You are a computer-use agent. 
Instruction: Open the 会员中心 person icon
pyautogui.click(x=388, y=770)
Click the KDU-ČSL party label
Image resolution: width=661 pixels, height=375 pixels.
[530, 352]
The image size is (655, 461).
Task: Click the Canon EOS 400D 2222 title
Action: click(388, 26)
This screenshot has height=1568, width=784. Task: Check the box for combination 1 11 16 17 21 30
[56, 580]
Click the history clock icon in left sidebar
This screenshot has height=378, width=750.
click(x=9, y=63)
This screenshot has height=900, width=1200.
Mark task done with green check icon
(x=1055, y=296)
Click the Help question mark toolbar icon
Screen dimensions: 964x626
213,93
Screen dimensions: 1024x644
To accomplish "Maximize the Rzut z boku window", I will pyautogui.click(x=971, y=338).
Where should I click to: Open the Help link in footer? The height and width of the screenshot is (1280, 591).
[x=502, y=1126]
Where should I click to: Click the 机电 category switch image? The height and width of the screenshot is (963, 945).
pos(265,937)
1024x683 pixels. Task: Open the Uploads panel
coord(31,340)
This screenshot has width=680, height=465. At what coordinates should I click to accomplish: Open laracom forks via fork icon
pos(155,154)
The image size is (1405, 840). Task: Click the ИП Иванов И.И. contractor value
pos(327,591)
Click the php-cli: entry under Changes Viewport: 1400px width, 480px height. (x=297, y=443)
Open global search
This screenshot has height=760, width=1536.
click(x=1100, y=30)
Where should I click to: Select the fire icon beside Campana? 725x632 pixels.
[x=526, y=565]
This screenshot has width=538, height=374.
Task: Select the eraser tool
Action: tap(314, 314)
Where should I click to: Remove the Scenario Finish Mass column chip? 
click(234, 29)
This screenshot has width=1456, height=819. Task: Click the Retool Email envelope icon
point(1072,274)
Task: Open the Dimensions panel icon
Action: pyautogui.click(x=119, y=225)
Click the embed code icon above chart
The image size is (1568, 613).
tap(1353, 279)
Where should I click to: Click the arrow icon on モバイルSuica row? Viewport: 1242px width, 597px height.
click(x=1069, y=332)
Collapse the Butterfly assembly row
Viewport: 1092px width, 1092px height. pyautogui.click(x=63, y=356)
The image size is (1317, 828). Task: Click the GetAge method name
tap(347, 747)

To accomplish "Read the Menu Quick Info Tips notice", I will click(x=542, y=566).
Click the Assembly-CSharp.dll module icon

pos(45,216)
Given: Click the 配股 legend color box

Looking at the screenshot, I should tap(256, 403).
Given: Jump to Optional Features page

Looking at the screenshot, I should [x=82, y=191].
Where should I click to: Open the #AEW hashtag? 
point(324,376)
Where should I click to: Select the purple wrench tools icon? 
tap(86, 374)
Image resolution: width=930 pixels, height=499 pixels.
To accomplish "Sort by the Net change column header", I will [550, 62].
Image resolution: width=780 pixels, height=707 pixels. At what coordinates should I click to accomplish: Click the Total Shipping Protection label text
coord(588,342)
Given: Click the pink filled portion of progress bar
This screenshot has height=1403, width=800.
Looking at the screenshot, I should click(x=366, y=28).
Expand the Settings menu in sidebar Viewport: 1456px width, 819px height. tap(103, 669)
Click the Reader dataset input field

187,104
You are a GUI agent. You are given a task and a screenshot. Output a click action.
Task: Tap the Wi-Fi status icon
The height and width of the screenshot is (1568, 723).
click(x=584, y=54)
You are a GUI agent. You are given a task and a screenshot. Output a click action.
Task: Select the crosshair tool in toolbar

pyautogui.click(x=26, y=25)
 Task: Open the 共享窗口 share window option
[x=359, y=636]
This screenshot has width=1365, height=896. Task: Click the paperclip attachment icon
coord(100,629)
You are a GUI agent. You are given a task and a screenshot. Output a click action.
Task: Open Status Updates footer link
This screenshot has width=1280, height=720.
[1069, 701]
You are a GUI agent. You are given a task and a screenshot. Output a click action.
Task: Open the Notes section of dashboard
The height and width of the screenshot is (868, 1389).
•••••
Written exercise:
Reproduce all of the entries above verbatim, line for line, with no character changed.

Task answer:
You are a computer-use agent. 
Instruction: Open the 会员中心 person icon
pyautogui.click(x=388, y=770)
Click the KDU-ČSL party label
Image resolution: width=661 pixels, height=375 pixels.
[530, 352]
The image size is (655, 461).
Task: Click the Canon EOS 400D 2222 title
Action: click(388, 26)
This screenshot has height=1568, width=784. Task: Check the box for combination 1 11 16 17 21 30
[56, 580]
Click the history clock icon in left sidebar
This screenshot has height=378, width=750.
click(x=9, y=63)
This screenshot has height=900, width=1200.
Mark task done with green check icon
(x=1055, y=296)
Click the Help question mark toolbar icon
Screen dimensions: 964x626
213,93
Screen dimensions: 1024x644
To accomplish "Maximize the Rzut z boku window", I will pyautogui.click(x=971, y=338).
Where should I click to: Open the Help link in footer? The height and width of the screenshot is (1280, 591).
[x=502, y=1126]
Where should I click to: Click the 机电 category switch image? The height and width of the screenshot is (963, 945).
pos(265,937)
1024x683 pixels. Task: Open the Uploads panel
coord(31,340)
This screenshot has width=680, height=465. At what coordinates should I click to accomplish: Open laracom forks via fork icon
pos(155,154)
The image size is (1405, 840). Task: Click the ИП Иванов И.И. contractor value
pos(327,591)
Click the php-cli: entry under Changes Viewport: 1400px width, 480px height. (x=297, y=443)
Open global search
This screenshot has height=760, width=1536.
click(x=1100, y=30)
Where should I click to: Select the fire icon beside Campana? 725x632 pixels.
[x=526, y=565]
This screenshot has width=538, height=374.
Task: Select the eraser tool
Action: tap(314, 314)
Where should I click to: Remove the Scenario Finish Mass column chip? 
click(234, 29)
This screenshot has width=1456, height=819. Task: Click the Retool Email envelope icon
point(1072,274)
Task: Open the Dimensions panel icon
Action: pyautogui.click(x=119, y=225)
Click the embed code icon above chart
The image size is (1568, 613).
tap(1353, 279)
Where should I click to: Click the arrow icon on モバイルSuica row? Viewport: 1242px width, 597px height.
click(x=1069, y=332)
Collapse the Butterfly assembly row
Viewport: 1092px width, 1092px height. pyautogui.click(x=63, y=356)
The image size is (1317, 828). Task: Click the GetAge method name
tap(347, 747)

To accomplish "Read the Menu Quick Info Tips notice", I will click(x=542, y=566).
Click the Assembly-CSharp.dll module icon

pos(45,216)
Given: Click the 配股 legend color box

Looking at the screenshot, I should tap(256, 403).
Given: Jump to Optional Features page

Looking at the screenshot, I should [x=82, y=191].
Where should I click to: Open the #AEW hashtag? 
point(324,376)
Where should I click to: Select the purple wrench tools icon? 
tap(86, 374)
Image resolution: width=930 pixels, height=499 pixels.
To accomplish "Sort by the Net change column header", I will [550, 62].
Image resolution: width=780 pixels, height=707 pixels. At what coordinates should I click to accomplish: Click the Total Shipping Protection label text
coord(588,342)
Given: Click the pink filled portion of progress bar
This screenshot has height=1403, width=800.
Looking at the screenshot, I should click(x=366, y=28).
Expand the Settings menu in sidebar Viewport: 1456px width, 819px height. tap(103, 669)
Click the Reader dataset input field

187,104
You are a GUI agent. You are given a task and a screenshot. Output a click action.
Task: Tap the Wi-Fi status icon
The height and width of the screenshot is (1568, 723).
click(x=584, y=54)
You are a GUI agent. You are given a task and a screenshot. Output a click action.
Task: Select the crosshair tool in toolbar

pyautogui.click(x=26, y=25)
 Task: Open the 共享窗口 share window option
[x=359, y=636]
This screenshot has width=1365, height=896. Task: Click the paperclip attachment icon
coord(100,629)
You are a GUI agent. You are given a task and a screenshot. Output a click action.
Task: Open Status Updates footer link
This screenshot has width=1280, height=720.
[1069, 701]
You are a GUI agent. You are given a task and a screenshot. Output a click action.
Task: Open the Notes section of dashboard
The height and width of the screenshot is (868, 1389).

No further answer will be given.